■ EXCERPT

********************

|Palaeontology deals with how organisms in the fossil record once lived, as |
well as the reconstruction of ancient ecosystems like the one portrayed above.
In recent years new fossils and increasingly powerful methods of analysis have given us information regarding how prehistoric organisms lived: from feeding, breeding to death. We know how species interacted with each other and how others became separated through years of evolutionary history.
The reconstruction of past ecosystems is a vital part of this. They provide a framework on which interpretations can be hung. It is difficult to make a strong case that a new species of fossil hominid was arboreal unless we can argue that it lived in an ecosystem containing an abundance of trees. Indeed reconstructing ancient vegetation is immensely important as plants form the basis of all terrestrial ecosystems. Now an international team of researchers led by the University of Washington has found a way to determine precisely the degree of tree cover and density of vegetation in past ecosystems.
'It's the context in which all land-based organisms live, but we didn't have a way to measure it until now,' said lead author Regan Dunn, a paleontologist at the UW's Burke Museum of Natural History and Culture. The study focused on fossils collected from across Patagonia which represent a 38 million year slice of planetary history from 49 to 11 million years ago.
|Epidermal cells from an onion|
Previous studies looking at vegetation composition have shown this, but Dunn's work has given a way of quantifying the accompanying vegetation density. Plants growing in different exposures to sunlight will display differences in the size and shape of their epidermis - the outermost layer of cells covering their leaves. The epidermal cells of plants grown in shade will be larger and more curved than those from plants grown in lighter conditions.
In the wild, a plant's exposure to sunlight provides a proxy for the surrounding degree of vegetative cover. A higher vegetation density will result in a shadier environment. As a result the researchers were able to use the morphology of the epidermis of the fossil plants to quantify the degree of vegetation cover in that ecosystem.'The significance of this work cannot be overstated,' said co-author Caroline Strömberg. 'Vegetation structure links all aspects of modern ecosystems, from soil moisture to primary productivity to global climate. Using this method, we can finally quantify in detail how Earth's plant and animal communities have responded to climate change over millions of years, which is vital for forecasting how ecosystems will change under predicted future climate scenarios.'
|A 49 million year old phytolith from the Las Flores Formation in Patagonia. |
Its morphology indicates that it grew in shady conditions
Dunn and her colleagues took samples of soil from modern ecosystems which included covered rainforests, grassy savannah and woody shrub lands. The density of the tree canopy was recorded and the morphology of the phytoliths from each region correlated mathematically to the degree of tree cover or lack thereof.
When Dunn and co-authors applied the same method to fossil phytoliths from Patagonia, they found something surprising: that habitats lost dense tree cover and opened up much earlier than previously thought. This is significant because the decline in vegetation cover occurred during the same period as cooling ocean temperatures, after the Eocene Thermal Maximum, and the evolution of animals with the type of teeth capable of enduring open, dusty habitats. Duun's study will prove invaluable in reconstructing other past ecosystems, showing that the morphology and habits of the organisms correlate exactly to the specification and density of plants.

********************

Stored items
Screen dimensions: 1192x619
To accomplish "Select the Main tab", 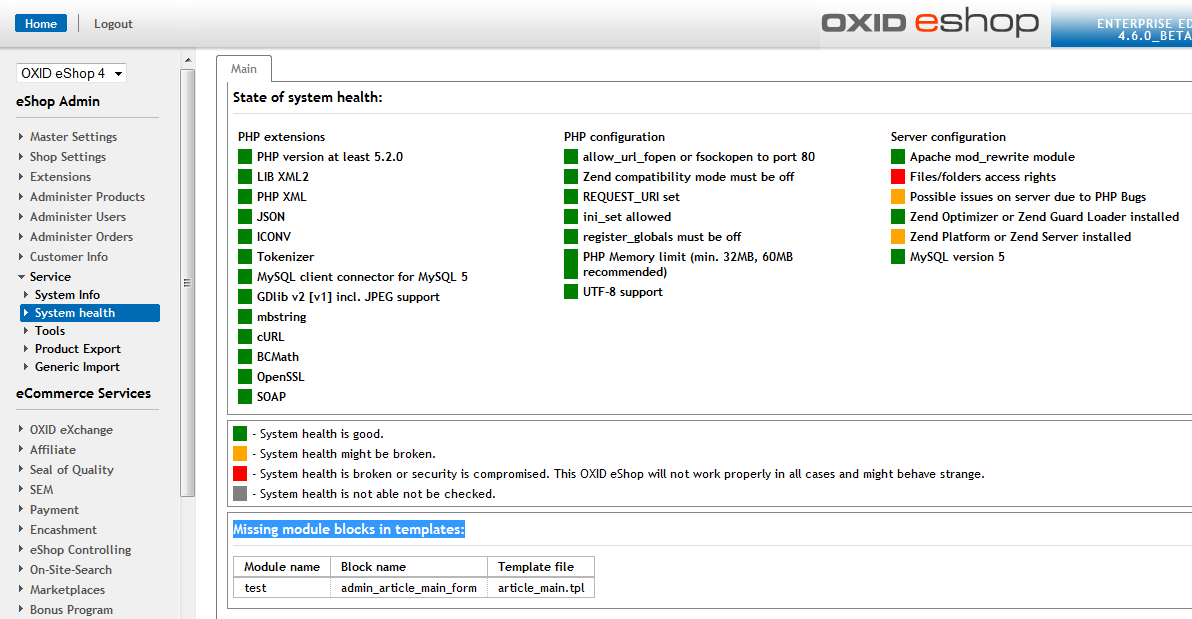I will point(244,69).
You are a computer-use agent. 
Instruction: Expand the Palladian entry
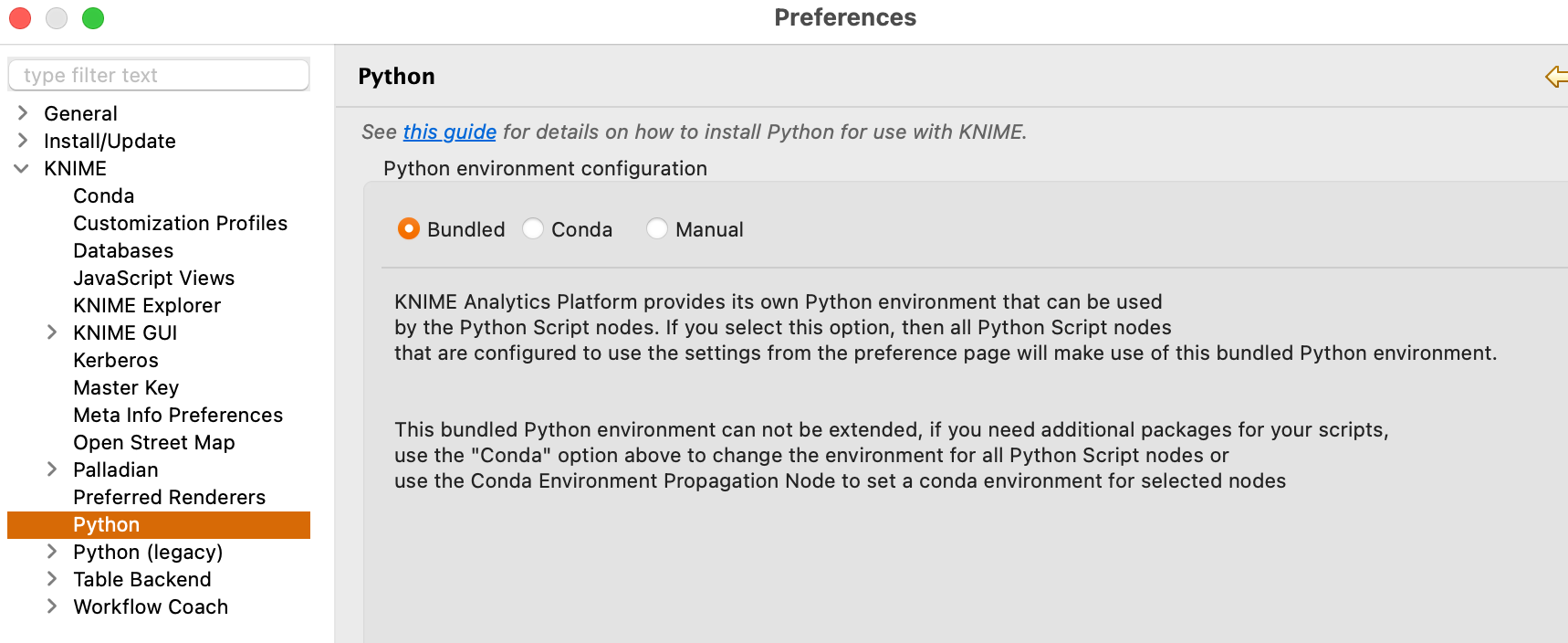tap(52, 469)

********************

■ REQUIRED ACTION A
Can you answer these questions from the article on ancient vegetation?
(i) Which university led the international team of researchers?
(ii) What period do the fossils collected from across Patagonia represent?
(iii) What kinds of modern ecosystems did Dunn and her colleagues sample soil from?
■ REQUIRED ACTION B
Can you duplicate the passage of the article on ancient vegetation starting at "In recent years" and ending at "of evolutionary history."?
■ REQUIRED ACTION C
How would you translate this sentence from the article on ancient vegetation into Spanish: "A higher vegetation density will result in a shadier environment."

■ TASK RESULT A
(i) The University of Washington.
(ii) A 38 million year slice of planetary history, from 49 to 11 million years ago.
(iii) Covered rainforests, grassy savannah and woody shrub lands.

■ TASK RESULT B
In recent years new fossils and increasingly powerful methods of analysis have given us information regarding how prehistoric organisms lived: from feeding, breeding to death. We know how species interacted with each other and how others became separated through years of evolutionary history.

■ TASK RESULT C
Una mayor densidad de vegetación dará lugar a un entorno más sombreado.